Нехорошая привычка начинать об одном, а заканчивать другим. Ладно, когда сам себя в сторону увел, но когда кого-то еще… Ему, этому кому-то, за твоим полетом мысли, а вернее дикими прыжками сознания тяжело уследить, даже если очень сильно хочется. Потому что специфика восприятия человеком информации… Ну вот, опять начал. Стоп. Возвращаемся домой…

За садом возносятся гордые своды,
Вот дом — это дедов моих пепелище…

Ну, может не своды. Не пепелище точно. Очаг – да, а пепелище… Поднапутал поэт. Но вот с дедами – в точку. Дом действительно старый. Его построил мой дед, славный всадник армии Червонного деспота с картлийских гор, того, что железной рукой владычествовал в Рутении треть столетия, в тиранию которого войска склавинов, венедов и сарматов, народа Великой Северной Страны повергли в прах тевтонские орды безумного шваба и прочной ногой встали на берегах эльбийских и истрийских. Построил, вернувшись домой, после победы в Великой Кровавой войне, на которой он сражался славно и достойно. Построил в соработничестве с братом, который бился мечом умело, но все ж долго страдал после от полученных ран. Построил в лето, когда рутенийские законники исподволь вспоминали о трехсотлетии Кодекса царя Алексея.
Дом помнит несколько семей. Долгое время он был чем-то вроде странноприимного дома для многих моих родственников. Да и не только для них. Но всегда он был открыт для приходящего, для просящего… И не только для члена семьи, которая… Хотя нет, о семье потом, если захочу… Кажется и так уже сказал то, что говорить не хотел.
Дом. Дом небольшой, зато уютный, теплый. И – противоречивый. Новые стены, были возведены на старом фундаменте, старые кирпичи скреплялись новым раствором, а новые кирпичи появлялись изредка, зато по делу, ибо не давали рухнуть тому, что уже собиралось развалиться. Старые стены упираются в еще более старый фундамент, стонут под своей тяжестью и тяжестью крыши, стонут под грузом памяти. Памяти о событиях, людях и чувствах, о рождении и смерти, о счастье и горестях, о минувшем. Стены ждут будущего: новых кирпичей, новых событий, новых чувств. Эти стены словно моя жизнь, где старые идеалы пытаются скрепиться новым раствором, а новая кладка появляется лишь и тогда, когда действительно необходима. Наверное… Всякий, кто видел дом, снаружи или изнутри, неизменно пророчил ему неминуемую, скорую гибель, каждый норовил назвать его старой развалиной, которой не место в новом мире. Но дом со снисходительной улыбкой относился к таким выпадам, и стоял: твердо, основательно. Стоял назло всем. Стоял вопреки всему.
Дом – на пригорке. Это его возвышает, делает заметным издали. А с западной горы, с где-то стометровой (а то и побольше) высоты, дом - словно на ладони: открытый, приветливый, светлый. Впрочем, время берет свое. В доме недавно сменились окна (деревянные, поскрипывающие рамы уступили место пластиковому новоделу), и теперь стены обзавелись амбразурами, или витринами: холодными, неестественными. Так вот теперь на западную гору дом смотрит глазницами черепа: пустыми и неприветливыми. Не как раньше. Ну и ладно. Так западной горе и надо.
Дом – это целый мир. Микрокосм моего сознания. Где все знакомое, свое, где все аллегорично или метафорично, где все – память.

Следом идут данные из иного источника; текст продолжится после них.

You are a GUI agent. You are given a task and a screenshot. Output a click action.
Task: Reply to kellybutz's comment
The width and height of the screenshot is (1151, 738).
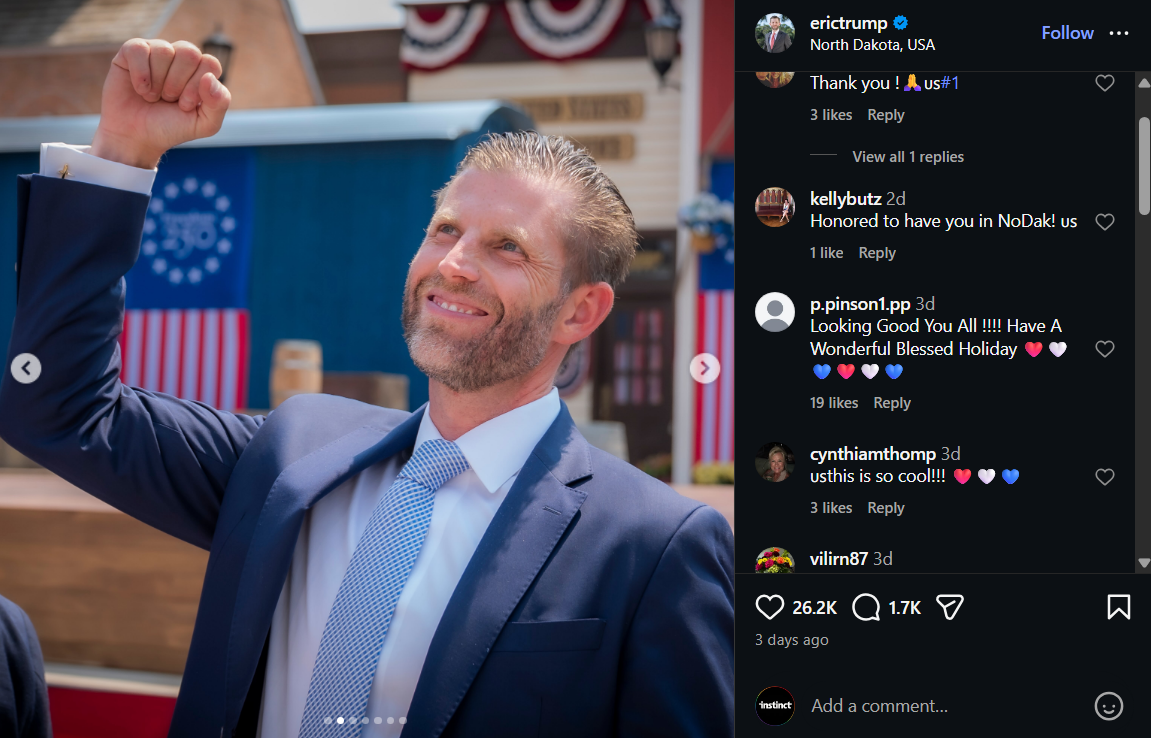click(x=877, y=253)
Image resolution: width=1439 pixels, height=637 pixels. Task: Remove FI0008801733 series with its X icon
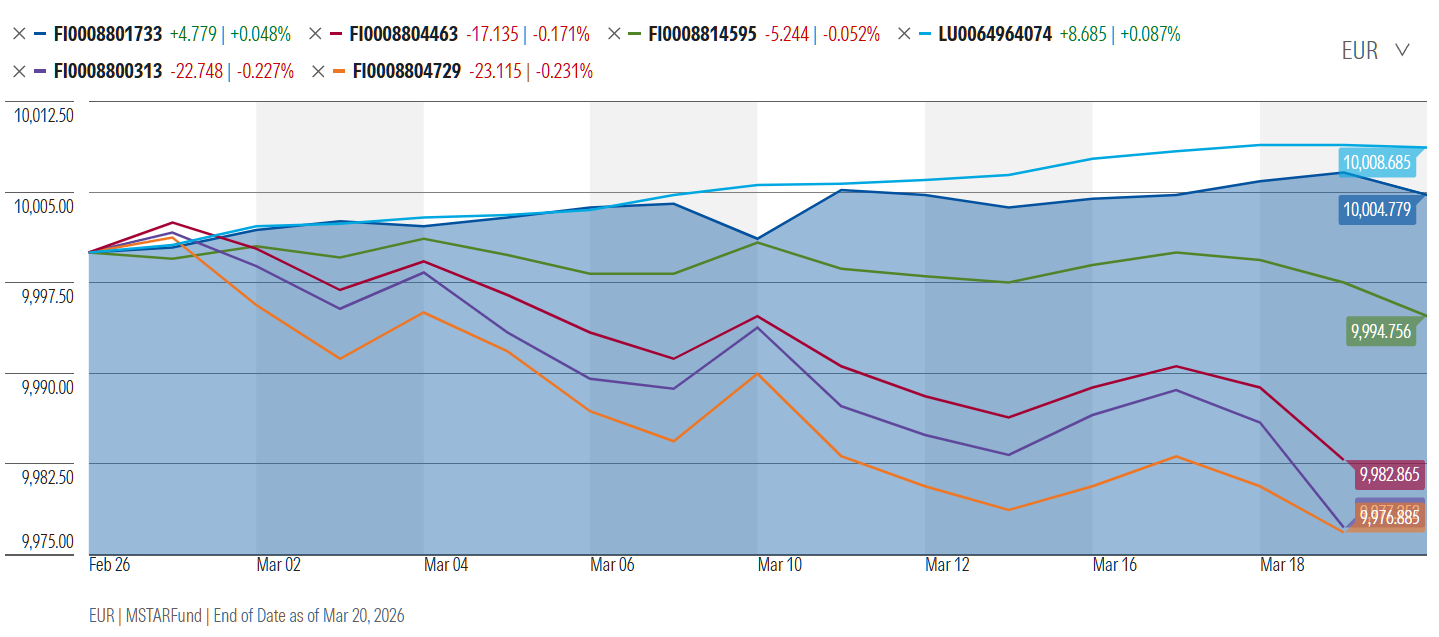pos(19,34)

Память, ты рукою великанши
Жизнь ведешь, как под уздцы коня,
Ты расскажешь мне о тех, что раньше
В этом теле жили до меня.

Расскажешь-расскажешь. Потом как-нибудь. Только сразу оговорись, что будешь не про реинкарнацию вещать или подобную восточную чушь, а про жизнь человека в разные его годы.
Дом немыслим без двора. Вернее маленького дворика. По которому можно пройтись. До мастерской, например. Или до сарая (татары, привет вам, - это не ваш дворец, это наш, русский, крепкий сарай, где полно всякой всячины, но самое ценное – дрова, к голландке, и – когда-нибудь – к камину). Или к – навесу, а там под навесом – сушеная трава. Хочется сказать – сено, но это именно сушеная трава. Для кур. Для тех четырех кур, которые еще зачем-то держатся в хозяйстве. Кстати, о хозяйстве. Подлинным хозяином двора всегда был кот Или кошка, но их почти не был. Кот хозяйствует (а вернее хозяйничает) во дворе уверенно, вальяжно, царственно. Он лениво полеживает на горячем камне двора летним полднем, а когда солнышко его окончательно припечет, то неспешно перебирается в тень, под лавочку, и там блаженствует, щурится и нехотя осматривает свои владения. Кот первым встречает входящего, и провожает уходящего, кот… Ладно, как-нибудь и про кота соберусь….
А пока в сад. Нет, не в том, о котором уже написано. В домашний. Или, если хотите, в огород. Хотя на старорусском сад и называется «огород». Огороженное место. Да и мыслился моим прадедом он как сад. А уж после тяжелые времена превратили его в огород. Нет-нет, я безо всякого презрения. Я не могу презирать то, что кормило. Да и постыдного ничего и нет. Труд на земле – благороден. Цинциннат в былые годы дважды возглавлял Рим, принимая на себя венок диктатора, и дважды возвращался к своим посевам, едва город был спасен. Впрочем, и от сада кое-что есть. Нет, не от того, прадедовского, последняя засохшая яблоня которого была спилена два года назад. Есть слива, посаженная моим дедом. Есть яблони, посаженные моим отцом. Есть сливовые и вишневые деревья. Есть кусты великолепной смородины и крупного крыжовника, русского винограда. Есть и обычный виноград – печаль и гордость моего отца. Ягод, правда, с него – с горсточку, но западную стены дома он декорирует совершенно в итальянском стиле. Финиковая пальма есть. Была, вернее. Правда, в урне, и больше для смеха - но была. Есть земляника – ее я сам сажал. Ну или помогал сажать. И все равно – преемственность поколений налицо. Даже в том, что мой маленький племянник в охотку шныряет в зарослях малины (она тоже есть), или с гордостью несет спелую ягоду земляники. Ну и конечно, в огород выходит хозяйничать кот. Тут его вассальные угодья, и – спорные территории. Тут он лихо сражается и разумно ретируется. Тут он… Ну, кажется я знаю новую тему для записи.